Everyone has things about them they don’t like. It could be their height, it could be their hair (or lack of), it could be their build. It could be anything. Some things can be changed – and maybe some things even should be changed. That beer belly you have? Well, even though you may be proud of it and it is well earned,  at the end of the day it is not healthy.  And sure, you can get a rug and/or plugs for your hairline…but the stretching machine from the dark ages is certainly not in style anymore. So where is the line? And more importantly,  who is creating the definition of the line? And lastly, do we as people who are considered different need to tow that line?  The last thing I want to do is preach about where the line is. That is exactly what I feel is part of the problem – people preaching about where the line is as though it is a fact. I would, however, like to share my own experience with the ‘line’ and outline some of my own life choices that may apply.

I was born without a right hand. There, I said it – it’s out there for all the world to know.  Wow, what a load off my mind! Well…not really.  Why not?  This is where I do share some similarities to the people outlined in the show.  Simply put, all you need to do is take one look at me and you know.  No need to come out of the closet, because there is no closet I can hide in. Keep in mind that if I chose to hide it, I probably could. With today’s technology, I almost certainly could.  However, the choice I made ions ago – so far back I cannot remember – is to be “me” physically.

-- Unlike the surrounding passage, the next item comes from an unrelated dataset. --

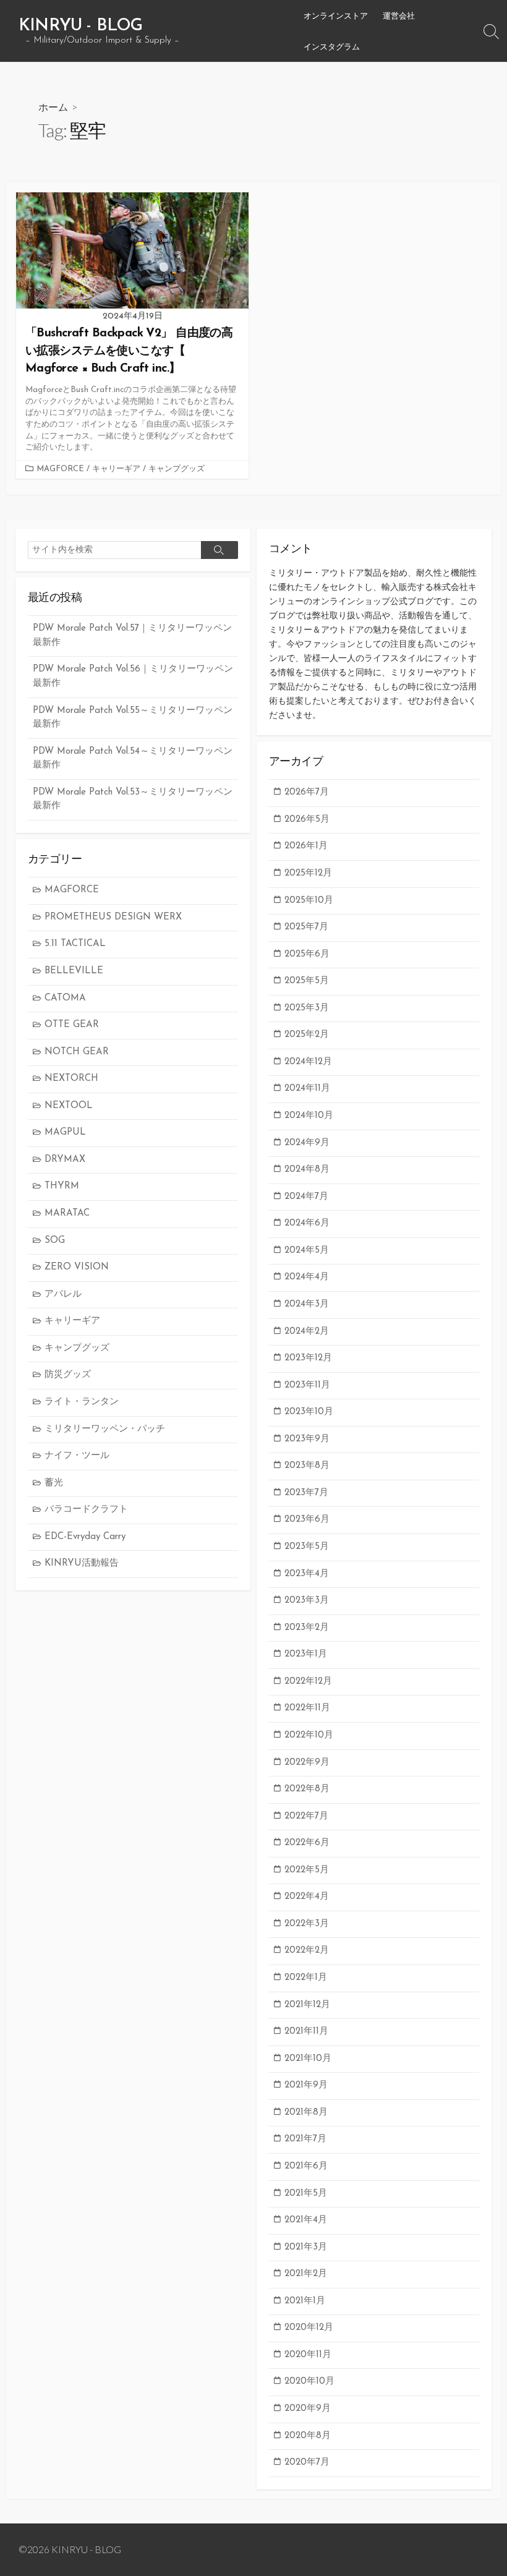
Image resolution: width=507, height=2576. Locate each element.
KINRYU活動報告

That choice does come with repercussions. Everywhere I go, there is 99.99% chance that I will be the only one like me in the hand department. (And yes, that is seat-of-my-pants math, but I’m sure you get my point.)  If you are under the impression that people like me don’t catch you staring, you are wrong my friend. I get stared at constantly.  I also hear the mumbles and my kids notice as well. But here’s the thing – I love it. I own it.  When kids are being kids and ask their parents out loud “Mom, what happened to that man’s hand”, I think it’s cool. Simply put, I have no issue with being stared at, mumbled about, abilities doubted …whatever.  No issue at all.   Again, I own it.

In today’s society, people are led to believe they should look a certain way, feel a certain way and act a certain way. For a man, they are led to believe they should be tall, dark and handsome. They should have an athletic build, a full head of hair and dare I say, two hands. I guess two out of three ain’t bad.  But please remember you are in control of the ‘line’ as much as anyone else is. Being comfortable with yourself and how you appear is vital to your overall happiness.  Chasing what others deem acceptable  is a zero sum game.